┌─ TRECHO PARA LER
Actualmente a investigação de campo está muito distante das “missões folclóricas” onde o principal objectivo era o de recolher a maior quantidade de peças possíveis, para depois as analisar, descrever e explicar, sentado confortavelmente no escritório do investigador. As relações assimétricas criadas neste contexto colonial neste tipo de trabalho de campo, não podia de modo algum captar os aspectos humanos interpessoais e o reconhecimento de valores específicos das sociedades estudadas. A fim de obter uma maior compreensão intercultural, a etnografia musical actual reconceptualiza o trabalho de campo, procurando novos modelos etnográficos numa pluralidade de inspirações: feministas (McClary, Koskoff), a fenemenologia (Titon, Friedson), a hermenêutica (Rice), etc. Nesta linha de pensamento, as questões que se levantam ao etnomusicólogo actual são: “Que podemos nós descobrir através de investigação de campo, sem explorar os detentores da cultura estudada”? “Que é que o etnógrafo musical pode trazer ao conhecimento do ser humano”? “Que género de obrigações de reciprocidade estão incumbidas no etnomusicólogo perante os membros da cultura que estuda”? Gooley refere que passar do estudo da música como objecto ao estudo da música como cultura, conduz a praticar uma etnomusicologia reflexiva na qual o investigador não se pode situar de fora da cultura como observador de uma cultura objectivamente observável. É necessário que explique a sua posição epistemológica e o modo como se relaciona com a cultura estudada. O etnomusicólogo actual tende a integrar o seu discurso dentro de um contexto mais vasto de outros discursos, quer sejam antropológicos, sociológicos, filosóficos, históricos, etc.
└─
┌─ DADOS MOSTRADOS
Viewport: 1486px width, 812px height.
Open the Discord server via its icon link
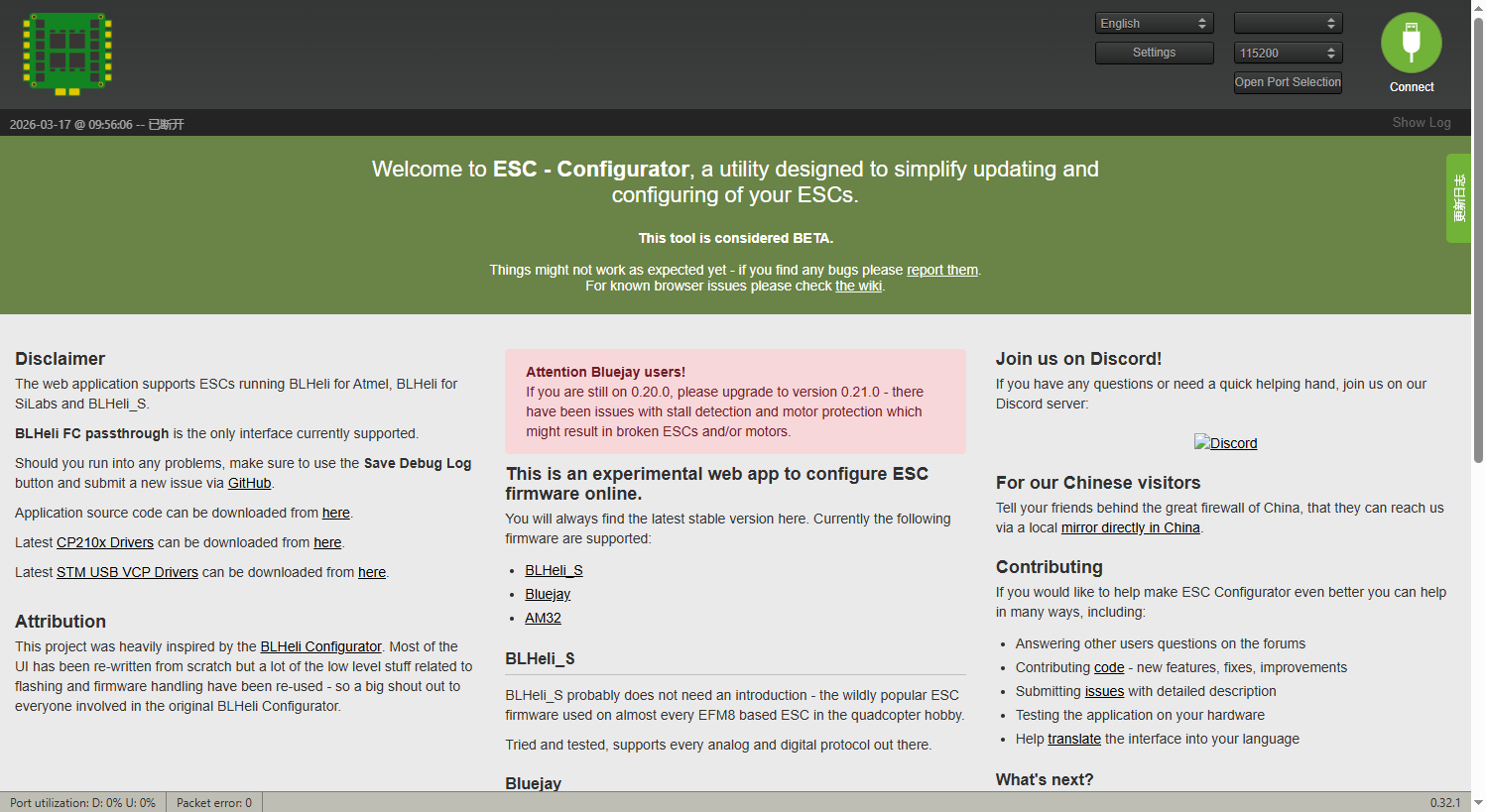[x=1226, y=442]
└─
TAREFAS A FAZER:
1. No trecho sobre a etnomusicologia, qual era a principal finalidade das “missões folclóricas”?
2. Passe para o inglês esta frase do trecho para ler: “O etnomusicólogo actual tende a integrar o seu discurso dentro de um contexto mais vasto de outros discursos, quer sejam antropológicos, sociológicos, filosóficos, históricos, etc.”

LISTA DE RESPOSTAS:
1. Recolher a maior quantidade possível de peças, para depois as analisar, descrever e explicar no escritório do investigador.

2. Today's ethnomusicologist tends to place their discourse within a broader context of other discourses, whether anthropological, sociological, philosophical, historical, etc.